__Work order__.
Your answer should reproduce every line of the material in which the word "aanvragen" occurs.

[[ Task inputs open ]]

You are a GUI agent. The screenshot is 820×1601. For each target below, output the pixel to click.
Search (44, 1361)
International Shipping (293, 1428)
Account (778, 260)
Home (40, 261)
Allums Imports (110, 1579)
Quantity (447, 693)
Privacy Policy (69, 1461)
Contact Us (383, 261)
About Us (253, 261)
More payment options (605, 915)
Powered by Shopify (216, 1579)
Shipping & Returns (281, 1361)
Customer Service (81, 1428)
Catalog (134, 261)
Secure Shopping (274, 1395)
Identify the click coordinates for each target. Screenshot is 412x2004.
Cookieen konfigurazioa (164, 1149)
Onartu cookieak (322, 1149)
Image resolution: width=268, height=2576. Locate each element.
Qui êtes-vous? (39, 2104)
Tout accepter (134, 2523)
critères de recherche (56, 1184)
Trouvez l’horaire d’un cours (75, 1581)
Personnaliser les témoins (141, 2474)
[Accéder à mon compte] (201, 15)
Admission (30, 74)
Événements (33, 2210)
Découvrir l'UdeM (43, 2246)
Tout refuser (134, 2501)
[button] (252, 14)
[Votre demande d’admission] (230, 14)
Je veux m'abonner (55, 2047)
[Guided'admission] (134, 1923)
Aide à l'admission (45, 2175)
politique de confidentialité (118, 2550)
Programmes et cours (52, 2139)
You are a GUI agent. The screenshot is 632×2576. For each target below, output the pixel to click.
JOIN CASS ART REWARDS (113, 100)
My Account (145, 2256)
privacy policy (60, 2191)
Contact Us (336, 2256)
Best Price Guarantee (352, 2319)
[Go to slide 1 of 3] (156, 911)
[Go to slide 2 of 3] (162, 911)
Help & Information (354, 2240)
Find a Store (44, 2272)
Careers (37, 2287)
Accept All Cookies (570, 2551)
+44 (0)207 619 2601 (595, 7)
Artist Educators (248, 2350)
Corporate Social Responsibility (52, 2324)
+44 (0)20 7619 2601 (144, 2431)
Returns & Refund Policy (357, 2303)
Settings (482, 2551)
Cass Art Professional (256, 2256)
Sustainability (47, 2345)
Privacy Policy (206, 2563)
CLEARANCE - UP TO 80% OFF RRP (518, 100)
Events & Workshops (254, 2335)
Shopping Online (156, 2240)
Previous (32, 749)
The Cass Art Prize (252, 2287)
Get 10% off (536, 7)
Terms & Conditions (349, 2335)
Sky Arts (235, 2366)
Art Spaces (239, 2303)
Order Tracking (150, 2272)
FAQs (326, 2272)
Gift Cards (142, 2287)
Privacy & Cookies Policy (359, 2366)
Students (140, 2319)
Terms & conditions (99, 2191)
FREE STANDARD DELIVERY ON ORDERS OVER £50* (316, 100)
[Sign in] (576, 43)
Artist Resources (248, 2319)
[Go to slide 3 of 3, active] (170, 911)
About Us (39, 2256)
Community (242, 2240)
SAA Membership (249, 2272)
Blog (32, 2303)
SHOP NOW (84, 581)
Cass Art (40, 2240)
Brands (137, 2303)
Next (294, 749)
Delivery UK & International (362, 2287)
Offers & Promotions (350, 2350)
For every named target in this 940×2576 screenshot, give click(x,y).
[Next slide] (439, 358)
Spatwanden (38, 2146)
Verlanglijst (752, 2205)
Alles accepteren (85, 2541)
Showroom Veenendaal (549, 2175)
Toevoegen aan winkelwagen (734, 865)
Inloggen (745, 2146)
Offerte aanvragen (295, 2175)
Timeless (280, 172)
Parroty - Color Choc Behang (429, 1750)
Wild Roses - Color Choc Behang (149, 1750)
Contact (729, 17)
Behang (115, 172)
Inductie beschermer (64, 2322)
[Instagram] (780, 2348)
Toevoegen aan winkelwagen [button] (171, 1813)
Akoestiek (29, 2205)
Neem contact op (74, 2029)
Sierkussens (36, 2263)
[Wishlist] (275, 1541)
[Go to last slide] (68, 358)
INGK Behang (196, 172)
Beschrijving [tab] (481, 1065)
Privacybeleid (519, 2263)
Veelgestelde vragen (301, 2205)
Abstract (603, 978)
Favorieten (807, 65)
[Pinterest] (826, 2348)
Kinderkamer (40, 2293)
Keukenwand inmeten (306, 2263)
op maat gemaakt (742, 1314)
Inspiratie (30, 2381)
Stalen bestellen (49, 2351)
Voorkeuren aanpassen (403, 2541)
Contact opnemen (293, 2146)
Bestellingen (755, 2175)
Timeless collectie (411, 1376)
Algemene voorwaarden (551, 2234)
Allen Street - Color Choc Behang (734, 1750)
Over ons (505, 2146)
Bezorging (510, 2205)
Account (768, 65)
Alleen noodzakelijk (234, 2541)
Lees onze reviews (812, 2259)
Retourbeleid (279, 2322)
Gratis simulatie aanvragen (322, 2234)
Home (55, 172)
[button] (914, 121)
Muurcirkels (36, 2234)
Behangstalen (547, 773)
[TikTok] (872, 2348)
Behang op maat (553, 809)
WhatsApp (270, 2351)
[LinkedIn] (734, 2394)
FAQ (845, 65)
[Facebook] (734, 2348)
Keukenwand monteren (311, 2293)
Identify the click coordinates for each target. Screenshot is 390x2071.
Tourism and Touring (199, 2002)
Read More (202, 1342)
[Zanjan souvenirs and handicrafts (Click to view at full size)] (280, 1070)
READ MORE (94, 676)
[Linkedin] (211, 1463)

[[ Task inputs closed ]]

__Result of the task__.
Offerte aanvragen (295, 2175)
Gratis simulatie aanvragen (322, 2234)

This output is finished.